Pbb is unavoidable, just like you found out. 20 years of tech on that bitch. It built the sport into what it is today. Ultra4 wouldn’t be around without the pbb. No rcvs, mo rock bouncers, no readily available fabricated axles, or trusses, or 4 link kits, or 4 link calculator. All the innovations. All the advancements. If it wasn’t a pbb member engineering the solution, it was pbb members pushing the limits of the currently available options that drove it. You can’t search for anything 4x4 related without ending up on pbb for that reason.
And sadly those days are over. With land closures and the advent of side by sides, it’s back to a fairly small group of folks building hard core full size wheelers. And we’ve gone from having to build and engineer things ourselves, to having a plethora of off the shelf solutions available for most everything. There’s very little to drive big new innovations. There will be progress made, but it’s going to be a crawl in comparison. Slight refinements instead of complete re-engineering. PBB was the off road industrial revolution.
IBB, as the home for all the new tech, is going to grow at a snails pace in comparison. Hell, half the members here, myself included, don’t wheel anymore. PBB was home when we were 20, and we had time to work in the garage every night, and the freedom to wheel every weekend. Nowadays most of us have grown up, had families, started businesses, and have other more important commitments. Combine that with the land closures, and the fact that the remaining trails, especially here out East, are fairly hardcore. And you can’t get away with slapping 35s on a full size bronco, cutting fenders, and beating on it as a low buck wheeler anymore. You need lockers minimum. So why fuck with the ttb if you are going to regear? Might as well swap in tons. And if you are going to put that much money into it, you should do it right the first time with links and coil overs. But once, cry once, right? When you combine those things, builds are taking years instead of 6 months. And we are building things safer than before, not pushing parts to the ragged edge of their limits. Changing blown joints is no fun on the trail, so when planning a build we are sizing axle joints that are overkill for our needs. Since we aren’t pushing limits, there’s little to push the aftermarket into building bigger and better options.

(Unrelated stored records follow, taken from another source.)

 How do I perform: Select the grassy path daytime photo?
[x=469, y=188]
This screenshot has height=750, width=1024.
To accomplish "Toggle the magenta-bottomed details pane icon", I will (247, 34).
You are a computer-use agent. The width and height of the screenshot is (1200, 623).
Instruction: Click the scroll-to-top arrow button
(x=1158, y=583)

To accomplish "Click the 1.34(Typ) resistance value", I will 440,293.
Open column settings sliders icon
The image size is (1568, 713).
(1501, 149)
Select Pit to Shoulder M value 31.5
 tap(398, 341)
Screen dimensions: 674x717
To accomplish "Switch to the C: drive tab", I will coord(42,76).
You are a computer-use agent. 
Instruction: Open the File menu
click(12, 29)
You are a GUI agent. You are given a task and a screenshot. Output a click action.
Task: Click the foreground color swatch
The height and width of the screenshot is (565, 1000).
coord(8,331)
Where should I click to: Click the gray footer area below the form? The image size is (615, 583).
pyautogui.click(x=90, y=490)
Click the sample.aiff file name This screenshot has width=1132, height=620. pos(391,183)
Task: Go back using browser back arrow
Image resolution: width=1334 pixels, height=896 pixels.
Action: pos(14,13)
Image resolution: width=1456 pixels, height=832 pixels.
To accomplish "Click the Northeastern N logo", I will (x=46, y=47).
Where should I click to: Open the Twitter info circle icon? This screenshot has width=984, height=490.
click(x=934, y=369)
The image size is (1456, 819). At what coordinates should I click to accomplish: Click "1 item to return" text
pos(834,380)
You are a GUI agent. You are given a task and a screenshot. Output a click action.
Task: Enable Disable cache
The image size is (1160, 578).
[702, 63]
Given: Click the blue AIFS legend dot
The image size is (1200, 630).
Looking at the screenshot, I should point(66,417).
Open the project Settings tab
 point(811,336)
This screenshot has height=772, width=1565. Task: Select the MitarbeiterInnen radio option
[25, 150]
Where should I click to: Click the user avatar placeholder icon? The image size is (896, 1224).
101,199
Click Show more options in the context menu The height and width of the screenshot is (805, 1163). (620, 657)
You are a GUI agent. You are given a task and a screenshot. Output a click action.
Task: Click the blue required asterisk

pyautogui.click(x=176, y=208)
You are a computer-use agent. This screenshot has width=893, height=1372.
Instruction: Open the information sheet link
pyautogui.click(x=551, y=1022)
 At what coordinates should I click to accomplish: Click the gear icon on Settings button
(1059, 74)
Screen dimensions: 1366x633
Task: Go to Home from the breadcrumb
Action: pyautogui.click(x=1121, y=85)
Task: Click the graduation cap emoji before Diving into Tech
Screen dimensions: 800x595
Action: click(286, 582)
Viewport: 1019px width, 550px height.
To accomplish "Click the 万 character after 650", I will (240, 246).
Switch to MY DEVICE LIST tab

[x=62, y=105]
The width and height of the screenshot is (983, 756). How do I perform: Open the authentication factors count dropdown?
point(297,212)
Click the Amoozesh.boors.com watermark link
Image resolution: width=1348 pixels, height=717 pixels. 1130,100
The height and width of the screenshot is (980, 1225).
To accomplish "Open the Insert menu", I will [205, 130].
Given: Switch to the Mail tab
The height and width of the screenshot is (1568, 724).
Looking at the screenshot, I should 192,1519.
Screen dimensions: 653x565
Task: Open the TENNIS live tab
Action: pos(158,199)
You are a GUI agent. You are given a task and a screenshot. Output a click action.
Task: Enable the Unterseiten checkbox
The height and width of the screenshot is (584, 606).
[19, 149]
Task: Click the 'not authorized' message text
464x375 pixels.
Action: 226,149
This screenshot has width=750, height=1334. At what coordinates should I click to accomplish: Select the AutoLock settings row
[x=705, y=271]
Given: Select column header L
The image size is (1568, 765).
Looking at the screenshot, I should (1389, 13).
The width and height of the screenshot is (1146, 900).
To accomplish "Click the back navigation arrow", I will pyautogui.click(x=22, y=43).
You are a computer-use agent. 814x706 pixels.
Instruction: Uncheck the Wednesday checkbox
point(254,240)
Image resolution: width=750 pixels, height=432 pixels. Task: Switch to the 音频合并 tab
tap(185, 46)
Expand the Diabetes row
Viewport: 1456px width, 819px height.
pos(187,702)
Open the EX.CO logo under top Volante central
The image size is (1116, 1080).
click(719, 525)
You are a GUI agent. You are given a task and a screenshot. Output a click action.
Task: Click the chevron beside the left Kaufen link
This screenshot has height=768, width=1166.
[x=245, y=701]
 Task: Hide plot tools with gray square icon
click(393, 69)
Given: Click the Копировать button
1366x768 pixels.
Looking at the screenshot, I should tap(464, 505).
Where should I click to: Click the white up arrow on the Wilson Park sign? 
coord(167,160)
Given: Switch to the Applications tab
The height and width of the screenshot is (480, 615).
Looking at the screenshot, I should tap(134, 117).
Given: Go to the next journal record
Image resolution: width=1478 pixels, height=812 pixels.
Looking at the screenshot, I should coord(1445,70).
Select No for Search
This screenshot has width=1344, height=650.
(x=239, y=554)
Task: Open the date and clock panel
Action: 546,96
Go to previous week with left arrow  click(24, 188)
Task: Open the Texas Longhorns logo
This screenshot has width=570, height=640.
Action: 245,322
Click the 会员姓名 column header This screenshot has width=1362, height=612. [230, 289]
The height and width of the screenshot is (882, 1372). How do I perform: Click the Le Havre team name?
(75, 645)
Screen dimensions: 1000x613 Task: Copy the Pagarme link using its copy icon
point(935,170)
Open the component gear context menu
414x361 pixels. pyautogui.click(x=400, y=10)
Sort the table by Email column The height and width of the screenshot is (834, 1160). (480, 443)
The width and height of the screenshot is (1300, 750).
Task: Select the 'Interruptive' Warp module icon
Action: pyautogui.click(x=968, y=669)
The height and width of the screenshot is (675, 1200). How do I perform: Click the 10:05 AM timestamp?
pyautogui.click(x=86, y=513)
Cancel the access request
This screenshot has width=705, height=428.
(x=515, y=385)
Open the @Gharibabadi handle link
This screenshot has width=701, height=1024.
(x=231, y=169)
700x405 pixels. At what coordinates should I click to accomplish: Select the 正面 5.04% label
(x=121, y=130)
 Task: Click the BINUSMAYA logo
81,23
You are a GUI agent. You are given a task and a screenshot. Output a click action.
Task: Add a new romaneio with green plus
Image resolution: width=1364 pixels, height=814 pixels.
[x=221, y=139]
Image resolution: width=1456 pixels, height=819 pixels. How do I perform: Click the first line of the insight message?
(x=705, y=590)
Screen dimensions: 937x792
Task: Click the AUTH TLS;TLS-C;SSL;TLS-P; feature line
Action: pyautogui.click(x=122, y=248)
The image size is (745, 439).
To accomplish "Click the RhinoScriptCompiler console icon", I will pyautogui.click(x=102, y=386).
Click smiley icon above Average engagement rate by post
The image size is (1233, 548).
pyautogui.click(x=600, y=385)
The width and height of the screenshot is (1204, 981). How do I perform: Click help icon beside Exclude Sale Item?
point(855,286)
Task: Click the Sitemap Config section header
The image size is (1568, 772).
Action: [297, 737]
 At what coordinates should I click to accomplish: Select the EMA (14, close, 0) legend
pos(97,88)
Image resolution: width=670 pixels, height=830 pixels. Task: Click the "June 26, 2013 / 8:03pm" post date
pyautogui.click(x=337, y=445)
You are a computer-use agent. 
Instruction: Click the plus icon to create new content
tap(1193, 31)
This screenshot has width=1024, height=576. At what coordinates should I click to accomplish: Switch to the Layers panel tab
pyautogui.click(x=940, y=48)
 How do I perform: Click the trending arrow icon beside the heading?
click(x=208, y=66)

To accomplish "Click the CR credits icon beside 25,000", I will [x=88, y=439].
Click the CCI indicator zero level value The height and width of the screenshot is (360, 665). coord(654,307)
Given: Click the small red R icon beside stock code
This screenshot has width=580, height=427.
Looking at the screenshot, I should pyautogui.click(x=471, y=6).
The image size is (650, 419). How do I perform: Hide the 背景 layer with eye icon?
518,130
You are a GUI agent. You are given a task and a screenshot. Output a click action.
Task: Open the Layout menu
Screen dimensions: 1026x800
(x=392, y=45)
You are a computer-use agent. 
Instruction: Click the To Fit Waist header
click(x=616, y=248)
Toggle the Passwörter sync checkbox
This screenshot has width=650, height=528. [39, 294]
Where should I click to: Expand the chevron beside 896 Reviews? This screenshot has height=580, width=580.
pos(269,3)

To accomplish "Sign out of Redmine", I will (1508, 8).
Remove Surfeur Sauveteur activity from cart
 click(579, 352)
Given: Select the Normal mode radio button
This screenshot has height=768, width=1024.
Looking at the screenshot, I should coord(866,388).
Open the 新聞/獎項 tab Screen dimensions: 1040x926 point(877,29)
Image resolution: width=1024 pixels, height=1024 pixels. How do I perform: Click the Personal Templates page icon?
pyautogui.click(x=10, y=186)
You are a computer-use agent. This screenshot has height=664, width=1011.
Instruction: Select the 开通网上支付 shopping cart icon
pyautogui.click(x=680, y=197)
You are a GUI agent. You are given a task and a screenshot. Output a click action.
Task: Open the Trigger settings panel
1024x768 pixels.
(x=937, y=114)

You built it, and they will come. But it won’t be as fast. It will never get as big. And there won’t be as many innovations to come out of it. IBB will never be what PBB was. The membership all jumped ship to here, and we are going to keep building shit. And we will build it using lessons learned from PBB in its heyday. If we combine that with the new materials available to us, we will build something just as special, albeit on a smaller scale.